Proteasome inhibitors have significant promise as components of novel combination therapies to treat multidrug-resistant malaria, according to a study published June 6 in the open-access journal PLOS Pathogens by David Fidock, Caroline Ng, and Barbara Stokes of Columbia University Irving Medical Center, Matthew Bogyo of Stanford University School of Medicine, and colleagues.
In silico modeling of the Plasmodium falciparum 20S proteasome bound by the covalent parasite-selective WLL peptide-based inhibitor. (A) Docking of WLL into the wild-type b5 site of the cryo-electron microscopy-derived 20S parasite proteasome model. The b5 and b6 subunits are in light blue and dark blue, respectively. (B) Molecular dynamic simulations illustrate how the b5 A20S mutation affords low-level resistance to WLL by reducing compound binding to the b5 active site. Arrow highlights the WLL P3 tryptophan residue. Credit: Stokes, et al. (2019)
The spread of drug-resistant malaria, caused by the protozoan parasite Plasmodium falciparum, across Southeast Asia highlights the urgent need to develop new treatment options with compounds that are not susceptible to existing mechanisms of antimalarial drug resistance. Recent work has identified the P. falciparum proteasome – a protein complex that degrades unneeded or damaged proteins – as a promising drug target.

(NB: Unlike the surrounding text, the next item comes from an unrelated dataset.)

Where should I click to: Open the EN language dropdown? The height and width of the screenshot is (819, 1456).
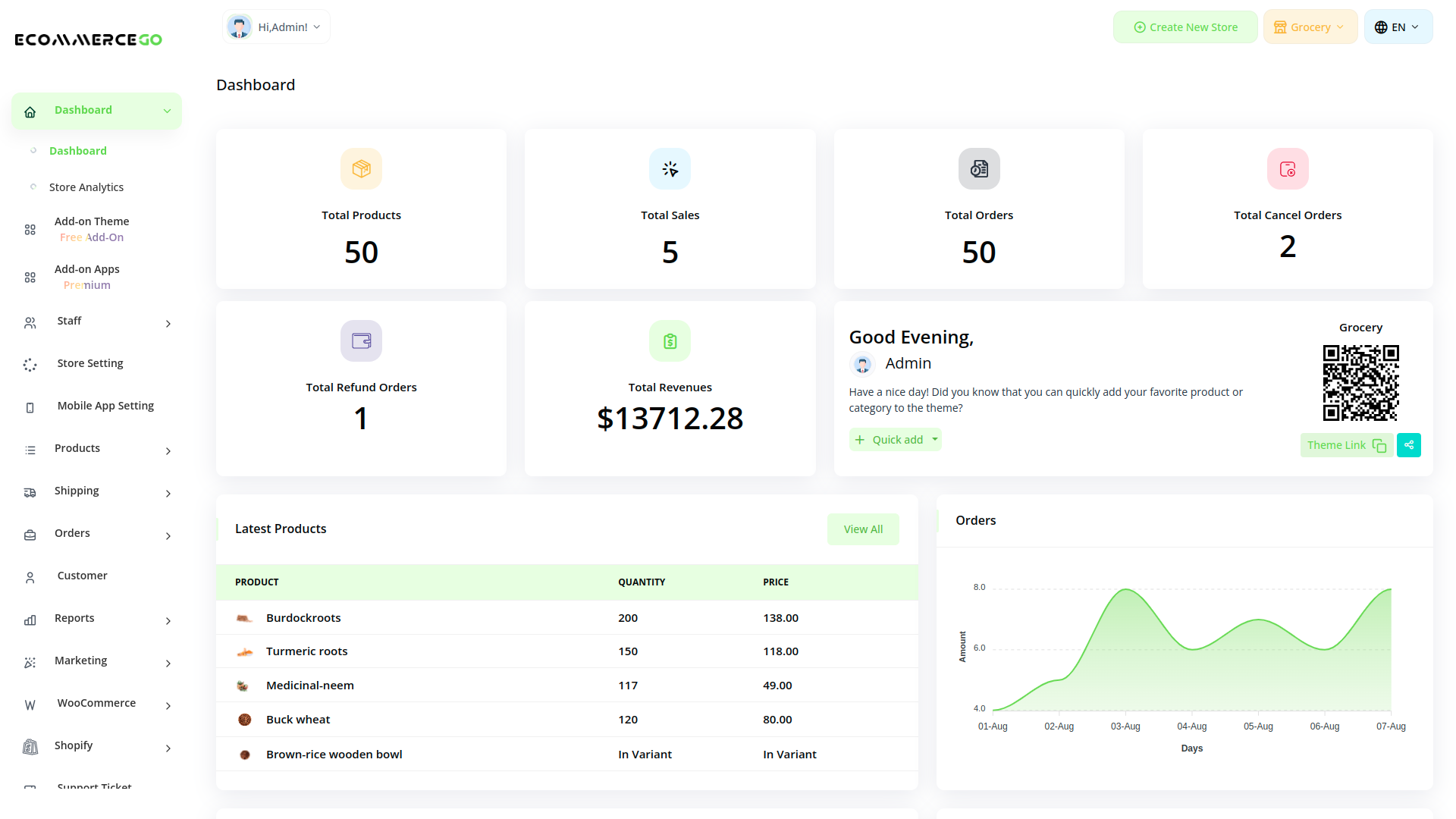coord(1398,27)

In the new study, the researchers characterized the antimalarial activity of two P. falciparum-selective proteasome inhibitors – the covalent peptide vinyl sulfones WLL-vs (WLL) and WLW-vs (WLW).
The inhibitors exhibited potent antimalarial activity against drug-resistant P. falciparum early ring-stage parasites that are traditionally difficult to treat. Moreover, parasites did not readily acquire resistance to these proteasome inhibitors, unlike many advanced antimalarial candidates. No parasites were observed to be cross-resistant to both compounds; in fact, partial resistance to one compound often created hypersensitivity to the other. These data were explained by activity-based profiling of the proteasome complex and molecular modeling of its interactions with these inhibitors. The findings also revealed potent synergy between these proteasome inhibitors and multiple, chemically diverse classes of antimalarial agents. According to the authors, these results underscore the potential of targeting the Plasmodium proteasome with small molecule inhibitors as a means of combating multidrug-resistant malaria.
Stokes, B.H. et al. (2019) Covalent Plasmodium falciparum-selective proteasome inhibitors exhibit a low propensity for generating resistance in vitro and synergize with multiple antimalarial agents . PLOS Pathogens. doi.org/10.1371/journal.ppat.1007722.